PPARγ in the mature adipocyte is not required for the insulin-sensitizing effect of rosiglitazone at the whole-body level. (A) Experimental design. Adn-PPARγ^−/− mice and their control littermates were first fed an HFD for 11 weeks. The doxycycline-HFD diet was introduced at day 81. Ten days after doxycycline-HFD feeding, rosiglitazone was added to the doxycycline-HFD. (B) Body weights (WB) of Adn-PPARγ^−/− mice (n = 11) and their control littermates (n = 10) during doxycycline-HFD feeding. (C to E) Glucose tolerance test at day 70 (C), day 81 (D), and day 98 (E). Nine mice were included per group; data represent the means ± SEM. (F and G) Lipoprotein profiles determined using pooled serum samples by FPLC fractionation from Adn-PPARγ^−/− HFD group mice and their control littermates and from Adn-PPARγ^−/− HFD-plus-rosiglitazone group mice and control littermates plus rosiglitazone. Triglyceride (F) and cholesterol (G) concentrations were measured in each indicated fraction corresponding to VLDL, IDL/LDL, and HDL, respectively.
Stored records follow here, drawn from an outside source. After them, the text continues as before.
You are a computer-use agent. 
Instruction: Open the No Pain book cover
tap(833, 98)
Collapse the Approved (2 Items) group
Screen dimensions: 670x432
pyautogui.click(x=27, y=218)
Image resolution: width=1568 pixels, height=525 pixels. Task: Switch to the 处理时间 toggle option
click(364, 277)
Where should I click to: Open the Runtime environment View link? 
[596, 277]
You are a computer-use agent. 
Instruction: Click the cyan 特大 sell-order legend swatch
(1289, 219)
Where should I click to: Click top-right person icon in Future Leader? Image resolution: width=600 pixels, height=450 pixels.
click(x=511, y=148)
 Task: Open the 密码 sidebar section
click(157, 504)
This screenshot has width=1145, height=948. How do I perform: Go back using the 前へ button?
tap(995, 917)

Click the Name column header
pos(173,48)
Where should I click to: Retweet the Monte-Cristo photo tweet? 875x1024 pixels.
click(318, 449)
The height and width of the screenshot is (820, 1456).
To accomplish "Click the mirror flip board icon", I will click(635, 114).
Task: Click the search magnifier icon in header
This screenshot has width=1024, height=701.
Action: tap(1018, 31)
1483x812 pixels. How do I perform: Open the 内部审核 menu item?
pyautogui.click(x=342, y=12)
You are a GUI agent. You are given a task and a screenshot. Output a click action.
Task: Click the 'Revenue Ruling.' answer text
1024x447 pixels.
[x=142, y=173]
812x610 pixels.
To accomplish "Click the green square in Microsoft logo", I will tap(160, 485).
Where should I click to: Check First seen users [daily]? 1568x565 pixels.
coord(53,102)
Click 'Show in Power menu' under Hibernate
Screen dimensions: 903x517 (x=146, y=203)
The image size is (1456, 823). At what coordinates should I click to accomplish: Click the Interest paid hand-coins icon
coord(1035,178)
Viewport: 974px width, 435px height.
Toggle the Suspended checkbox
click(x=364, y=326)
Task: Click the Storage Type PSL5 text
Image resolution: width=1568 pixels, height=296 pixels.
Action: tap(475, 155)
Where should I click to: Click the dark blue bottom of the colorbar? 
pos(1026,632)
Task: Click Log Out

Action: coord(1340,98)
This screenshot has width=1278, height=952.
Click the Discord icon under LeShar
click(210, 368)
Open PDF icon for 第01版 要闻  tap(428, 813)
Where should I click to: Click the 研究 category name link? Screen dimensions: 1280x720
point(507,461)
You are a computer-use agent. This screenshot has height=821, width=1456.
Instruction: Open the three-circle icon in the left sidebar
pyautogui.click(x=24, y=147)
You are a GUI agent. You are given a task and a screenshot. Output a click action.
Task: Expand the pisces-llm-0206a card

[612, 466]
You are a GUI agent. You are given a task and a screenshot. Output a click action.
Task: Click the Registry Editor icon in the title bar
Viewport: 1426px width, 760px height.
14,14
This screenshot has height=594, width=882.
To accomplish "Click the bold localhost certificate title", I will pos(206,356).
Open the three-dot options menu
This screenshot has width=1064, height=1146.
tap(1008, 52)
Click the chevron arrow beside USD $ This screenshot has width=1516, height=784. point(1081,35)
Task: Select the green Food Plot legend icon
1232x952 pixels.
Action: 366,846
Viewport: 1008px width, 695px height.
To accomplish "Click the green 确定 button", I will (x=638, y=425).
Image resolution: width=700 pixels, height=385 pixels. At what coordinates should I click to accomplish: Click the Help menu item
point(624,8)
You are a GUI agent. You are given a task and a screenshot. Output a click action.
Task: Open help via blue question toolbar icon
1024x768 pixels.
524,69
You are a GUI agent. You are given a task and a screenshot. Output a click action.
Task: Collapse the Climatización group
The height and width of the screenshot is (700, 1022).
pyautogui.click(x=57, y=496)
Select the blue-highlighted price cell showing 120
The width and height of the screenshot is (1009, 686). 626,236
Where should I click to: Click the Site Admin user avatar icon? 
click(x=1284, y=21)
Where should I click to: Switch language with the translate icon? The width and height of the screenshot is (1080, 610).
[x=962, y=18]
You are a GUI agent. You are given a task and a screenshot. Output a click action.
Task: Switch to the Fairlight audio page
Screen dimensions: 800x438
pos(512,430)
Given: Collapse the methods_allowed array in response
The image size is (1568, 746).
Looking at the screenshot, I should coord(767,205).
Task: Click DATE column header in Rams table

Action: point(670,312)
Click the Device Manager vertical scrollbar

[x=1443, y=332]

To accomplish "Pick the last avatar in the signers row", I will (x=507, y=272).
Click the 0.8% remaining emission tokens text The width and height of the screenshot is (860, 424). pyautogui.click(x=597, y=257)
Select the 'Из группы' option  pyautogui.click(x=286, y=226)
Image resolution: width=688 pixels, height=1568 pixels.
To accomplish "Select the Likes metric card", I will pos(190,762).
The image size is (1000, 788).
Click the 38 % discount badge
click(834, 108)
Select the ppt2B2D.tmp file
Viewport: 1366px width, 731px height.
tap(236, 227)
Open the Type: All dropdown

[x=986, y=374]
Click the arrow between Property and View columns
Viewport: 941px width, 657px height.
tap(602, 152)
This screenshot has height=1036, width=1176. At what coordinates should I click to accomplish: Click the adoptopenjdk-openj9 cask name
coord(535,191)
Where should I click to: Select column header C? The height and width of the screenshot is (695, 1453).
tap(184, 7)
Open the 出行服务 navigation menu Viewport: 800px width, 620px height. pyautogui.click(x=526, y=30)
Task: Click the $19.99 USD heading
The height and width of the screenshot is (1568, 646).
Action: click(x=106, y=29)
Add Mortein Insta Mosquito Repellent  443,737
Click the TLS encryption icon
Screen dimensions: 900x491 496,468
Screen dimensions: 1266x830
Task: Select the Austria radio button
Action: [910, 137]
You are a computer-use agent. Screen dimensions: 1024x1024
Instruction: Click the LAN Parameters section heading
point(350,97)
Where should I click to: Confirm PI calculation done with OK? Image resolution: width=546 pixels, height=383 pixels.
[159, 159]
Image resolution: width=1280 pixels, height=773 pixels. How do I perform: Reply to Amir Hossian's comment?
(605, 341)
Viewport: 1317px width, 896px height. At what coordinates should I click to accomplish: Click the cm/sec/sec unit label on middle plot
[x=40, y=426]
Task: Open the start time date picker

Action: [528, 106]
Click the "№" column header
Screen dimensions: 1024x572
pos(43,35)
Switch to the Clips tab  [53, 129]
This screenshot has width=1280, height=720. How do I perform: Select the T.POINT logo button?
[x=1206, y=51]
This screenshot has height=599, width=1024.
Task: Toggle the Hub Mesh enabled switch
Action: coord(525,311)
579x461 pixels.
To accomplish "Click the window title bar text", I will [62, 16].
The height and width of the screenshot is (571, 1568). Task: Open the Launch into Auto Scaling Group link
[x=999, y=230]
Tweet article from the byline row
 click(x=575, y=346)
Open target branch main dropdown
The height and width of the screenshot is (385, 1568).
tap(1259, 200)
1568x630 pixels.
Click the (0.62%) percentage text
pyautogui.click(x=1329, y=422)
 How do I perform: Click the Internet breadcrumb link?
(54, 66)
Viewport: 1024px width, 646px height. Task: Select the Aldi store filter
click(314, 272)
Nine male mice were included per group. (H to J) sWAT (H), eWAT (I), and liver (J) tissue masses of Adn-PPARγ^−/− HFD-plus-rosiglitazone group mice and their control male littermates (n = 5 male mice for the control group and n = 3 male mice for the Adn-PPARγ^−/− HFD Rosi group). (K) Triglyceride and cholesterol contents in the livers of Adn-PPARγ^−/− HFD-plus-rosiglitazone group mice and their male control littermates (n = 5 male mice for the control group and n = 3 male mice for the Adn-PPARγ^−/− HFD Rosi group). *, P < 0.05; **, P < 0.01 compared to control littermates.

FIG 6

Prolonged PPARγ deletion in the mature adipocyte of HFD-fed mice accelerates adipocyte death. (A) Representative H&E staining in sWAT and eWAT of both control Rosi and Adn-PPARγ^−/− HFD Rosi groups after 3 weeks of doxycycline-HFD feeding. (B) Immunofluorescence staining for perilipin (red) and DAPI (blue) in sWAT and eWAT of both groups after 3 weeks of doxycycline-HFD feeding.

FIG 7

Screening for PPARγ-independent rosiglitazone targets in sWAT. (A) Experimental design. Adn-PPARγ^−/− mice and their control littermates were first fed an HFD for around 12 weeks. The doxycycline-HFD diet was introduced at day 81. Four days after doxycycline-HFD feeding, rosiglitazone was added to the doxycycline-HFD. Three days after adding rosiglitazone, sWAT was collected for microarray analysis. (B) Representative H&E staining in sWAT and eWAT of four groups after 7 days of doxycycline-HFD feeding. (C) Quality control and cluster of microarray samples. For each group, 3 samples (pooled from 9 mice) were used for microarray analysis. (D) PPARγ-independent TZD target genes clustered and presented by heat map, based on the log base 2-transformed expression levels for these genes. P cutoff, 0.05; fold change cutoff, 1.5.